## [How to complete this task]
Copy each line of the following material exactly.
★ ★ ★ ★
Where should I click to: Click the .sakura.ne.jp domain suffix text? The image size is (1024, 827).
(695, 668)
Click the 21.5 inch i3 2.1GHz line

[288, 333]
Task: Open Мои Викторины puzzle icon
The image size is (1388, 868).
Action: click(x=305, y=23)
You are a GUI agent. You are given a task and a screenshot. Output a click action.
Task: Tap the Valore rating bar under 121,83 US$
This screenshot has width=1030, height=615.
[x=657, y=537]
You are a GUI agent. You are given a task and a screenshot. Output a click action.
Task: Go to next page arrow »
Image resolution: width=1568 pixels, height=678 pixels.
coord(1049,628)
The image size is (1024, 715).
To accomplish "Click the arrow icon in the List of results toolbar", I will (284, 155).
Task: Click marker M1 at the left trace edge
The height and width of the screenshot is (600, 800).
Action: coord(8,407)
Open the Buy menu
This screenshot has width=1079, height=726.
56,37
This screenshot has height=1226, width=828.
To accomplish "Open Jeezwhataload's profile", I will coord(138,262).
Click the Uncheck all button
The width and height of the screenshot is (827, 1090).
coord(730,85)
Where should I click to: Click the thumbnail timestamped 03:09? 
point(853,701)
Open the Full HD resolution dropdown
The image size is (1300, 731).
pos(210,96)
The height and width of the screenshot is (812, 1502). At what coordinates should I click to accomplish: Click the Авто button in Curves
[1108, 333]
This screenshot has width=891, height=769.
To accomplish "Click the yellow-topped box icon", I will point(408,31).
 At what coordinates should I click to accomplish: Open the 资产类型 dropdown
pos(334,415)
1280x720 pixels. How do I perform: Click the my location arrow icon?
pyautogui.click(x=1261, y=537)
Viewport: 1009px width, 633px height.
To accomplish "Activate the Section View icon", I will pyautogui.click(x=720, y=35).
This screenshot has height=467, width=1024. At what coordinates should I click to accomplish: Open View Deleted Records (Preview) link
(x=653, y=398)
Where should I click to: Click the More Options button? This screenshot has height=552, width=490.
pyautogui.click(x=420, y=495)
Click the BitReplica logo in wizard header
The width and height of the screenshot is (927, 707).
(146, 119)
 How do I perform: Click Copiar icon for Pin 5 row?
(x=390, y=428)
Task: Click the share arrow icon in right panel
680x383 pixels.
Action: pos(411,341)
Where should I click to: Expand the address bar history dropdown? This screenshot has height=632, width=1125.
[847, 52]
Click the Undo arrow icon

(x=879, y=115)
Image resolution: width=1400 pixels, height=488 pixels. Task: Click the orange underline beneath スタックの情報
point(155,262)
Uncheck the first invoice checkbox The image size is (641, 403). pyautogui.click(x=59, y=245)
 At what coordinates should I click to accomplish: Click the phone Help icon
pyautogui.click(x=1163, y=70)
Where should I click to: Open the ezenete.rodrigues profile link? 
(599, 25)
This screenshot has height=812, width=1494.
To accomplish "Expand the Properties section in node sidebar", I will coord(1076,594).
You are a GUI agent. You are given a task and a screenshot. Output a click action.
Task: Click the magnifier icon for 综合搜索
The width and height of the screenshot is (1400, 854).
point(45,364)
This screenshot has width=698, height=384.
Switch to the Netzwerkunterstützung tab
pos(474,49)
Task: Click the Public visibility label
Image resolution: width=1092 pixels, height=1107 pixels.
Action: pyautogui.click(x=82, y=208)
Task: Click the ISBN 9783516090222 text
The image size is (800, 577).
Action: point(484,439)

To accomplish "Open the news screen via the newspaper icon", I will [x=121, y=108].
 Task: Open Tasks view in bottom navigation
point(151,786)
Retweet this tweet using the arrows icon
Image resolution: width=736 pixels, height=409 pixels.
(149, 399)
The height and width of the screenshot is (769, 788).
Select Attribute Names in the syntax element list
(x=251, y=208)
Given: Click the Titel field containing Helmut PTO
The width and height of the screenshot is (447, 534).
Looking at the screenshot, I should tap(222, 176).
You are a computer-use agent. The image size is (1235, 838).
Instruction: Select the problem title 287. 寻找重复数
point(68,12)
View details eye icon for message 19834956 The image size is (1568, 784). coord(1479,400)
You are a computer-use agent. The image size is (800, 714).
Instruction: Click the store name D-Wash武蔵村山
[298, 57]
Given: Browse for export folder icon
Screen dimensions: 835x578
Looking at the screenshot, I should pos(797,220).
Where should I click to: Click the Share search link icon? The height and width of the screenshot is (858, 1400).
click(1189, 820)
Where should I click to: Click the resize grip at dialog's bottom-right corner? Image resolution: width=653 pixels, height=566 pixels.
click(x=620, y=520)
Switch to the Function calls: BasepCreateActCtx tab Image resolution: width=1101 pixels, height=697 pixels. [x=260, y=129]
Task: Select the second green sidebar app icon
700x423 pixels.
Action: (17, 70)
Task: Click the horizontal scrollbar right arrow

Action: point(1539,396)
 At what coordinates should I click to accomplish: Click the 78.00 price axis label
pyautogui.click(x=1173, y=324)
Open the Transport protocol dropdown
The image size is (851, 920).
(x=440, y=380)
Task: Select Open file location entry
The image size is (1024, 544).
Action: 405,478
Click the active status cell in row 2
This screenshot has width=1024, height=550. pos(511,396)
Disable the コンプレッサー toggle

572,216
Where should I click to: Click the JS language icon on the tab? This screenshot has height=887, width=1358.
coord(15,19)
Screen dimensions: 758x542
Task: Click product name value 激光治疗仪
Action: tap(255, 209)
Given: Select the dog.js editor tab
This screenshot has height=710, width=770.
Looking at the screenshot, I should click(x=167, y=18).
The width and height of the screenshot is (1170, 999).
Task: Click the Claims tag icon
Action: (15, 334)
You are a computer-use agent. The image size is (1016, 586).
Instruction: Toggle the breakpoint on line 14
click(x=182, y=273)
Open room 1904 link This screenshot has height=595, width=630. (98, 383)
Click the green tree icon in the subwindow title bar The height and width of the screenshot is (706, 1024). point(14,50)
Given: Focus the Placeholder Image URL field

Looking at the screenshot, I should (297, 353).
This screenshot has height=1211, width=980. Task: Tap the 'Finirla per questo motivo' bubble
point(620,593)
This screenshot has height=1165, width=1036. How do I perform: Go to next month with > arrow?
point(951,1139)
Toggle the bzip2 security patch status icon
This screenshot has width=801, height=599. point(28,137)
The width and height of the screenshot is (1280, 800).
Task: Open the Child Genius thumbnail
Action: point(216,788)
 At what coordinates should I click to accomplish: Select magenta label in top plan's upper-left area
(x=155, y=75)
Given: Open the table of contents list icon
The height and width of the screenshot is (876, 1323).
★ ★ ★ ★
## [Task output]
Where should I click to: Click the .sakura.ne.jp domain suffix text? The image size is (1024, 827).
(695, 668)
Click the 21.5 inch i3 2.1GHz line

[288, 333]
Task: Open Мои Викторины puzzle icon
The image size is (1388, 868).
Action: click(x=305, y=23)
You are a GUI agent. You are given a task and a screenshot. Output a click action.
Task: Tap the Valore rating bar under 121,83 US$
This screenshot has width=1030, height=615.
[x=657, y=537]
You are a GUI agent. You are given a task and a screenshot. Output a click action.
Task: Go to next page arrow »
Image resolution: width=1568 pixels, height=678 pixels.
coord(1049,628)
The image size is (1024, 715).
To accomplish "Click the arrow icon in the List of results toolbar", I will (284, 155).
Task: Click marker M1 at the left trace edge
The height and width of the screenshot is (600, 800).
Action: coord(8,407)
Open the Buy menu
This screenshot has width=1079, height=726.
56,37
This screenshot has height=1226, width=828.
To accomplish "Open Jeezwhataload's profile", I will coord(138,262).
Click the Uncheck all button
The width and height of the screenshot is (827, 1090).
coord(730,85)
Where should I click to: Click the thumbnail timestamped 03:09? 
point(853,701)
Open the Full HD resolution dropdown
The image size is (1300, 731).
pos(210,96)
The height and width of the screenshot is (812, 1502). At what coordinates should I click to accomplish: Click the Авто button in Curves
[1108, 333]
This screenshot has width=891, height=769.
To accomplish "Click the yellow-topped box icon", I will point(408,31).
 At what coordinates should I click to accomplish: Open the 资产类型 dropdown
pos(334,415)
1280x720 pixels. How do I perform: Click the my location arrow icon?
pyautogui.click(x=1261, y=537)
Viewport: 1009px width, 633px height.
To accomplish "Activate the Section View icon", I will pyautogui.click(x=720, y=35).
This screenshot has height=467, width=1024. At what coordinates should I click to accomplish: Open View Deleted Records (Preview) link
(x=653, y=398)
Where should I click to: Click the More Options button? This screenshot has height=552, width=490.
pyautogui.click(x=420, y=495)
Click the BitReplica logo in wizard header
The width and height of the screenshot is (927, 707).
(146, 119)
 How do I perform: Click Copiar icon for Pin 5 row?
(x=390, y=428)
Task: Click the share arrow icon in right panel
680x383 pixels.
Action: pos(411,341)
Where should I click to: Expand the address bar history dropdown? This screenshot has height=632, width=1125.
[847, 52]
Click the Undo arrow icon

(x=879, y=115)
Image resolution: width=1400 pixels, height=488 pixels. Task: Click the orange underline beneath スタックの情報
point(155,262)
Uncheck the first invoice checkbox The image size is (641, 403). pyautogui.click(x=59, y=245)
 At what coordinates should I click to accomplish: Click the phone Help icon
pyautogui.click(x=1163, y=70)
Where should I click to: Open the ezenete.rodrigues profile link? 
(599, 25)
This screenshot has height=812, width=1494.
To accomplish "Expand the Properties section in node sidebar", I will coord(1076,594).
You are a GUI agent. You are given a task and a screenshot. Output a click action.
Task: Click the magnifier icon for 综合搜索
The width and height of the screenshot is (1400, 854).
point(45,364)
This screenshot has width=698, height=384.
Switch to the Netzwerkunterstützung tab
pos(474,49)
Task: Click the Public visibility label
Image resolution: width=1092 pixels, height=1107 pixels.
Action: pyautogui.click(x=82, y=208)
Task: Click the ISBN 9783516090222 text
The image size is (800, 577).
Action: point(484,439)

To accomplish "Open the news screen via the newspaper icon", I will [x=121, y=108].
 Task: Open Tasks view in bottom navigation
point(151,786)
Retweet this tweet using the arrows icon
Image resolution: width=736 pixels, height=409 pixels.
(149, 399)
The height and width of the screenshot is (769, 788).
Select Attribute Names in the syntax element list
(x=251, y=208)
Given: Click the Titel field containing Helmut PTO
The width and height of the screenshot is (447, 534).
Looking at the screenshot, I should tap(222, 176).
You are a computer-use agent. The image size is (1235, 838).
Instruction: Select the problem title 287. 寻找重复数
point(68,12)
View details eye icon for message 19834956 The image size is (1568, 784). coord(1479,400)
You are a computer-use agent. The image size is (800, 714).
Instruction: Click the store name D-Wash武蔵村山
[298, 57]
Given: Browse for export folder icon
Screen dimensions: 835x578
Looking at the screenshot, I should pos(797,220).
Where should I click to: Click the Share search link icon? The height and width of the screenshot is (858, 1400).
click(1189, 820)
Where should I click to: Click the resize grip at dialog's bottom-right corner? Image resolution: width=653 pixels, height=566 pixels.
click(x=620, y=520)
Switch to the Function calls: BasepCreateActCtx tab Image resolution: width=1101 pixels, height=697 pixels. [x=260, y=129]
Task: Select the second green sidebar app icon
700x423 pixels.
Action: (17, 70)
Task: Click the horizontal scrollbar right arrow

Action: point(1539,396)
 At what coordinates should I click to accomplish: Click the 78.00 price axis label
pyautogui.click(x=1173, y=324)
Open the Transport protocol dropdown
The image size is (851, 920).
(x=440, y=380)
Task: Select Open file location entry
The image size is (1024, 544).
Action: 405,478
Click the active status cell in row 2
This screenshot has width=1024, height=550. pos(511,396)
Disable the コンプレッサー toggle

572,216
Where should I click to: Click the JS language icon on the tab? This screenshot has height=887, width=1358.
coord(15,19)
Screen dimensions: 758x542
Task: Click product name value 激光治疗仪
Action: tap(255, 209)
Given: Select the dog.js editor tab
This screenshot has height=710, width=770.
Looking at the screenshot, I should click(x=167, y=18).
The width and height of the screenshot is (1170, 999).
Task: Click the Claims tag icon
Action: (15, 334)
You are a computer-use agent. The image size is (1016, 586).
Instruction: Toggle the breakpoint on line 14
click(x=182, y=273)
Open room 1904 link This screenshot has height=595, width=630. (98, 383)
Click the green tree icon in the subwindow title bar The height and width of the screenshot is (706, 1024). point(14,50)
Given: Focus the Placeholder Image URL field

Looking at the screenshot, I should (297, 353).
This screenshot has height=1211, width=980. Task: Tap the 'Finirla per questo motivo' bubble
point(620,593)
This screenshot has height=1165, width=1036. How do I perform: Go to next month with > arrow?
point(951,1139)
Toggle the bzip2 security patch status icon
This screenshot has width=801, height=599. point(28,137)
The width and height of the screenshot is (1280, 800).
Task: Open the Child Genius thumbnail
Action: point(216,788)
 At what coordinates should I click to accomplish: Select magenta label in top plan's upper-left area
(x=155, y=75)
Given: Open the table of contents list icon
The height and width of the screenshot is (876, 1323).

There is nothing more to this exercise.